### Work to be completed:
Copy out the entries below exactly as they stand, but only from the line containing "bodies and playsuits (70, 626)" through the line containing "For every named target in this 1116×2576".

### Records supplied:
* * *

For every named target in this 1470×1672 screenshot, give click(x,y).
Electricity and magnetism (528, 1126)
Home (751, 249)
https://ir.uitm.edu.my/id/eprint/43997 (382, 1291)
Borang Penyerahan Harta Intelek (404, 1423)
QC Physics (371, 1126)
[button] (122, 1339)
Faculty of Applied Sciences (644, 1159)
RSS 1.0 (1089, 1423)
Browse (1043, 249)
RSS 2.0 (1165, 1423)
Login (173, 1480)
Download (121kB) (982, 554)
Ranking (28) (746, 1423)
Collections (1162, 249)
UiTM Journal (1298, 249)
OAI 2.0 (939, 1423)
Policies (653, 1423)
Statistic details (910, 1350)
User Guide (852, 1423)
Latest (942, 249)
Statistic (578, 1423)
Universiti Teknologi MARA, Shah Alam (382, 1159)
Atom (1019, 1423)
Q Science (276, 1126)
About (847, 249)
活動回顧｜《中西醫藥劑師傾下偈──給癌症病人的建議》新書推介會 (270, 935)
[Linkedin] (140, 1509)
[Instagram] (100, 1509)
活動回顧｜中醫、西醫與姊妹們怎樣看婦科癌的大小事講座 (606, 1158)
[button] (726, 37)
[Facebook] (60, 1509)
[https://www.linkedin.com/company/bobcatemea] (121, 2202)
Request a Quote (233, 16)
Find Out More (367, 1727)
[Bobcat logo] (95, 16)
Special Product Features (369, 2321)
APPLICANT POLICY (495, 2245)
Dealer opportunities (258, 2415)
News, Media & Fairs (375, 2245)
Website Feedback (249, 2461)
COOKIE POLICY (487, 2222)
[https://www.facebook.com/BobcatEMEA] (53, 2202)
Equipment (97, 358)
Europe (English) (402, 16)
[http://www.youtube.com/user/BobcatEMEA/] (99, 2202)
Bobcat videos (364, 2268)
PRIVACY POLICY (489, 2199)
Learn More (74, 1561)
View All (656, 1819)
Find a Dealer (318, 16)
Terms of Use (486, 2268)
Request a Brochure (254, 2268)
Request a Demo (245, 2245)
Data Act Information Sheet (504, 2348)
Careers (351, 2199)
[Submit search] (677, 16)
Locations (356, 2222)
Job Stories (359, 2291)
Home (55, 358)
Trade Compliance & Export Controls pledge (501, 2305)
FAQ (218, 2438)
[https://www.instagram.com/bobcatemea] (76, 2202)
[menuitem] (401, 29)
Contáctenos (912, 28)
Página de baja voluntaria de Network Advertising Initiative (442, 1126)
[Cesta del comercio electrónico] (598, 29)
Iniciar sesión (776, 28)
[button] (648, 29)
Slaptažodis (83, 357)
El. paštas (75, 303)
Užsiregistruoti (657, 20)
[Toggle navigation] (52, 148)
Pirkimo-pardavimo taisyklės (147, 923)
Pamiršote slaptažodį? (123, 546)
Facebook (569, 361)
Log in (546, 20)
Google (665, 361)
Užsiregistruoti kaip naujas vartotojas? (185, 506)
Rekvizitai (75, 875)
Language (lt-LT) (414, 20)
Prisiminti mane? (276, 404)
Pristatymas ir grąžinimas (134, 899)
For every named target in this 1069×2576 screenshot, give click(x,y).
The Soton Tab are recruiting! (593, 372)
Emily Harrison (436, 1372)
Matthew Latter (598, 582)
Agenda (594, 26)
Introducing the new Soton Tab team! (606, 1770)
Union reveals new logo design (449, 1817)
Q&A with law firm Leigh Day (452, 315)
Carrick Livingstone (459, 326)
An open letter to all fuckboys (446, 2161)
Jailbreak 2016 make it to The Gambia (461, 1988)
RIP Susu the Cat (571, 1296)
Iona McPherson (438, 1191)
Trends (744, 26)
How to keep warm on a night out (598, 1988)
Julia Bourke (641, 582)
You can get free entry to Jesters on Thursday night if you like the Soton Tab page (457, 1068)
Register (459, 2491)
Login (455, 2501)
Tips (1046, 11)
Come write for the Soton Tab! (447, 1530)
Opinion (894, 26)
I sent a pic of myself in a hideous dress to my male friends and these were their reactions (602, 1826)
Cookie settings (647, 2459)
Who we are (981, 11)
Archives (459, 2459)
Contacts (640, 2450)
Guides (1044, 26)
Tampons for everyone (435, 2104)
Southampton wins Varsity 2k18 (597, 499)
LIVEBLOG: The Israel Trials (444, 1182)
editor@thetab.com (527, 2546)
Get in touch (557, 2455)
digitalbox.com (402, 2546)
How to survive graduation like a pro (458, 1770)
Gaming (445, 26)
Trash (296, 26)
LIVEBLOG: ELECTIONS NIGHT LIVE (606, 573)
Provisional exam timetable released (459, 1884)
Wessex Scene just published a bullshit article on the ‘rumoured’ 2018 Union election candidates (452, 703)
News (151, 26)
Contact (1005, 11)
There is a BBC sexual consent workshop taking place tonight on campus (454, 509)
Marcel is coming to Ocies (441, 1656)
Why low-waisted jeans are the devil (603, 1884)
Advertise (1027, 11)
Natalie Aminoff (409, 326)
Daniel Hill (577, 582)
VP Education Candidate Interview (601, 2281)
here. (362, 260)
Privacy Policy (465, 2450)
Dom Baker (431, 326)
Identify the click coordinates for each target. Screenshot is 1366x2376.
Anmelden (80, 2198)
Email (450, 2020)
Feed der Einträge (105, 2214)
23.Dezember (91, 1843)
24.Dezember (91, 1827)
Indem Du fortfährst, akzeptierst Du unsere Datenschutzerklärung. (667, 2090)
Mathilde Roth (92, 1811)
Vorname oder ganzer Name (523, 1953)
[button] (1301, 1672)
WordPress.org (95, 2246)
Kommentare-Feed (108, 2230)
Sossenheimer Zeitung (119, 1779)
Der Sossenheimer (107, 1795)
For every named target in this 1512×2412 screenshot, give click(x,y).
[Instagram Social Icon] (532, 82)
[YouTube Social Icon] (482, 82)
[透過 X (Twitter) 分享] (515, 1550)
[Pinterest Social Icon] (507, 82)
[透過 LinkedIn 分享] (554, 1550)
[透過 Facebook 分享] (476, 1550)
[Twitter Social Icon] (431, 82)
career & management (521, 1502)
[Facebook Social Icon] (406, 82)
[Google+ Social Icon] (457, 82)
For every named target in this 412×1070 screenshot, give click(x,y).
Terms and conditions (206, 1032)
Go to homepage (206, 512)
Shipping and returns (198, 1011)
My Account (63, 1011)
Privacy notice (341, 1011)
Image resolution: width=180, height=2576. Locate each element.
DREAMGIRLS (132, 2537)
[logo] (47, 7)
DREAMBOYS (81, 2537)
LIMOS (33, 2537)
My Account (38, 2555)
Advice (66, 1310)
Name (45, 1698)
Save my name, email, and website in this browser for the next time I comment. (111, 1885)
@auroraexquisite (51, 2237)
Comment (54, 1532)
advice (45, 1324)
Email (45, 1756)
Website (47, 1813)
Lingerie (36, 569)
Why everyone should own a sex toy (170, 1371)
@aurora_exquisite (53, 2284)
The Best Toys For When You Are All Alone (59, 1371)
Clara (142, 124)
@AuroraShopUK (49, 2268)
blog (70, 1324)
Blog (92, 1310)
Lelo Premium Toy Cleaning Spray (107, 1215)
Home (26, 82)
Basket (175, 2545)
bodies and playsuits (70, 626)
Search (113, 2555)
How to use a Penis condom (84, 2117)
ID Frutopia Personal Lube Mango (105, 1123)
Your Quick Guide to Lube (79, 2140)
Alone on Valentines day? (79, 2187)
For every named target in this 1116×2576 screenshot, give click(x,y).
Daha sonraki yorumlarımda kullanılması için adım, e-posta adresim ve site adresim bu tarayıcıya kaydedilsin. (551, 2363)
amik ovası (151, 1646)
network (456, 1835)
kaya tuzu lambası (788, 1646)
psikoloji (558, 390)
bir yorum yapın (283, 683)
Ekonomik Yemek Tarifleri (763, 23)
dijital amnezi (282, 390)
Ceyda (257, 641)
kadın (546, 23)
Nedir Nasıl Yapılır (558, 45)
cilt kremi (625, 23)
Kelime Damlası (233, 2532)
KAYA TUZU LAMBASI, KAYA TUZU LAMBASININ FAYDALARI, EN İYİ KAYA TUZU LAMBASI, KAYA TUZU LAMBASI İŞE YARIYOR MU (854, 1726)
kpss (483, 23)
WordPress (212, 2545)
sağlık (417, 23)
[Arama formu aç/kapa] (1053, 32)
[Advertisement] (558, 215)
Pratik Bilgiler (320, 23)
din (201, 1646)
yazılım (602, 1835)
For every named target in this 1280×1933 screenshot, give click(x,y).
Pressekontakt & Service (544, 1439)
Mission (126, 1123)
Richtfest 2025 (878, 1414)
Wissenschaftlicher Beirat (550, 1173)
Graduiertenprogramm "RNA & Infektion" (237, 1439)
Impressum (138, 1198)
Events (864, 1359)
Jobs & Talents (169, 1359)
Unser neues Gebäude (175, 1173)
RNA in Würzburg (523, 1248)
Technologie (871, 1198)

* * *

### Solution below:
bodies and playsuits (70, 626)
Search (113, 2555)
How to use a Penis condom (84, 2117)
ID Frutopia Personal Lube Mango (105, 1123)
Your Quick Guide to Lube (79, 2140)
Alone on Valentines day? (79, 2187)
For every named target in this 1116×2576 screenshot, give click(x,y).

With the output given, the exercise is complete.